● **出典文書**
####

アディッシュ株式会社(7093)IR担当です。
2024年11月29日に資金調達について開示しました。

今回の資金調達は、株式の発行数を増やすことで取引の活性による時価総額の向上を目的とし、調達した資金は人的資本拡充のための採用や教育、サービスの効率化に向けた開発資金に投資します。
これにより事業拡大による成長基盤の確立中長期的な企業価値の向上既存株主の皆さまの利益の向上につながるものと考えています。

ポイントをQ&Aの形式で解説していきます。

※詳細については開示資料をご覧ください
第三者割当による新株式、第1回無担保転換社債型新株予約権付社債及び
第4回新株予約権の発行並びに第三者割当契約の締結に関するお知らせ



Q:資金調達の方法について

3つの方法で資金調達を行います。新株式の発行、無担保転換社債型新株予約権付社債(以下、新株予約権付社債)、新株予約権の発行です。
調達する資金の総額は、200,517,100円になります。

新株予約権付社債は、転換価額固定型で対象株式数も固定されているものであり、価格修正条項付きのいわゆるMSCBやMSワラントとは異なります。

Q:資金調達を行った背景について

アディッシュは、スタートアップを中心にカスタマーサクセスサービスを提供しています。カスタマーサクセスのコンサルティングから施策の実行、カスタマーサポートの体制構築、リソース提供などのBPO事業を展開していて、人的資本が非常に重要となっています。
また、企業や学校向けに誹謗中傷や炎上などをはじめとするソーシャルリスク対策サービスも提供していますが、後者のサービスはシステムと人により、顧客企業に寄り添いながら支援をしています。

市場は人手不足を背景に、業務の効率化や自動化を進めていたり、技術の発展に伴いネット上の誹謗中傷や炎上は留まるどころか日常的に発生している状況で、継続的にリスク対策をとる企業は少なくありません。

このような背景から、アディッシュが提供するカスタマーリレーション事業の拡大需要が見込まれており、そのためには人的資本の拡充とサービス効率化に向けた開発資金が必要と考え、今回の資金調達を行いました。

株式の発行数を増やすことで市場での流動性を活性させ時価総額の向上と、調達した資金で事業投資を行い、売上の飛躍的な拡大と収益性の向上による黒字化、利益改善を目指していきます。

Q:それぞれの資金調達の特徴とメリットについて

新株式は、弊社代表取締役の江戸 浩樹が引受先です。
資金を確実に早く調達できること、中長期保有を目的としていることから、希薄化のリスクが少ないことが大きなメリットです。
新株予約権付社債と新株予約権の発行に伴い江戸の持株比率が減少することや、代表自らが追加の資金を投入することで、経営者として一層の責任をもって企業価値の向上に取り組みます。

今回の資金調達で重視したこと

新株予約権付社債と新株予約権の引受先には、資金の確保を図る観点で以下の5点を重視し、要望しました。

① 割当先にとって純投資であること
② 株主価値の急激な希薄化をもたらさないこと
③ 大株主として長期保有をしないこと
④ 株式流動性の向上に寄与し、予期しない株主の出現を防ぐために、取得した株を相対取引ではなく市場で売却すること
⑤ 環境や状況の変化に応じてアディッシュがより有効な資金調達手段を見出せた場合に、迅速に買戻しが実行できること

これらの要望に対して、マイルストーン・キャピタル・マネジメント株式会社(以下、マイルストーン社)が要望を受け入れていただき、引受先となりました。

####

● **レコード一覧**
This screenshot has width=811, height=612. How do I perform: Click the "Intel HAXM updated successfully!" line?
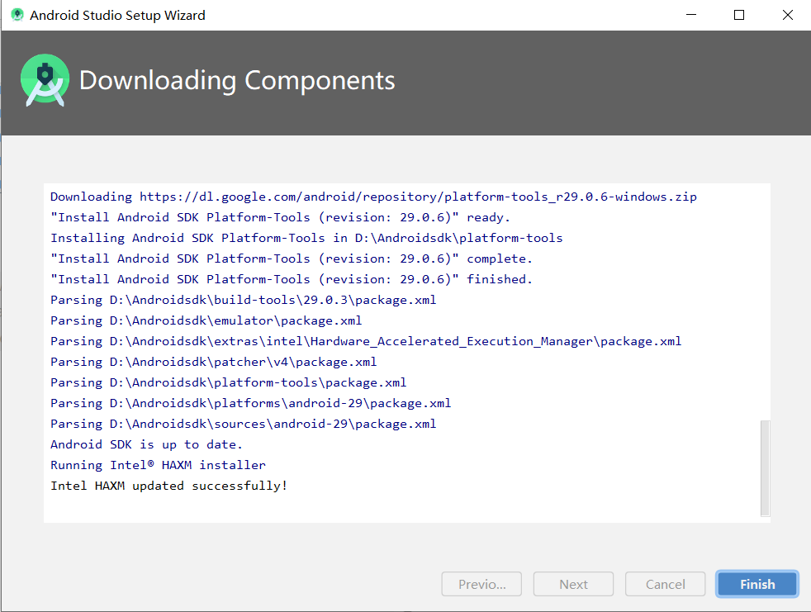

####

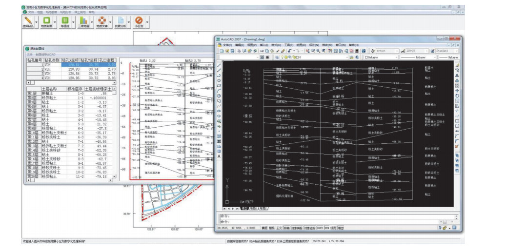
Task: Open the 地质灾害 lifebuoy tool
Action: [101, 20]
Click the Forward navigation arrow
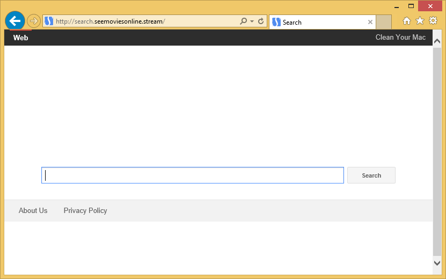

####

● **課題文**
出典文書のうち、「Q:資金調達を行った背景について」を含む語句で始まり「利益改善を目指していきます。」で終わる部分を、一字一句変えずに打ち直してください。 ここではレコードは一切使いません。

● **解答全文**
Q:資金調達を行った背景について

アディッシュは、スタートアップを中心にカスタマーサクセスサービスを提供しています。カスタマーサクセスのコンサルティングから施策の実行、カスタマーサポートの体制構築、リソース提供などのBPO事業を展開していて、人的資本が非常に重要となっています。
また、企業や学校向けに誹謗中傷や炎上などをはじめとするソーシャルリスク対策サービスも提供していますが、後者のサービスはシステムと人により、顧客企業に寄り添いながら支援をしています。

市場は人手不足を背景に、業務の効率化や自動化を進めていたり、技術の発展に伴いネット上の誹謗中傷や炎上は留まるどころか日常的に発生している状況で、継続的にリスク対策をとる企業は少なくありません。

このような背景から、アディッシュが提供するカスタマーリレーション事業の拡大需要が見込まれており、そのためには人的資本の拡充とサービス効率化に向けた開発資金が必要と考え、今回の資金調達を行いました。

株式の発行数を増やすことで市場での流動性を活性させ時価総額の向上と、調達した資金で事業投資を行い、売上の飛躍的な拡大と収益性の向上による黒字化、利益改善を目指していきます。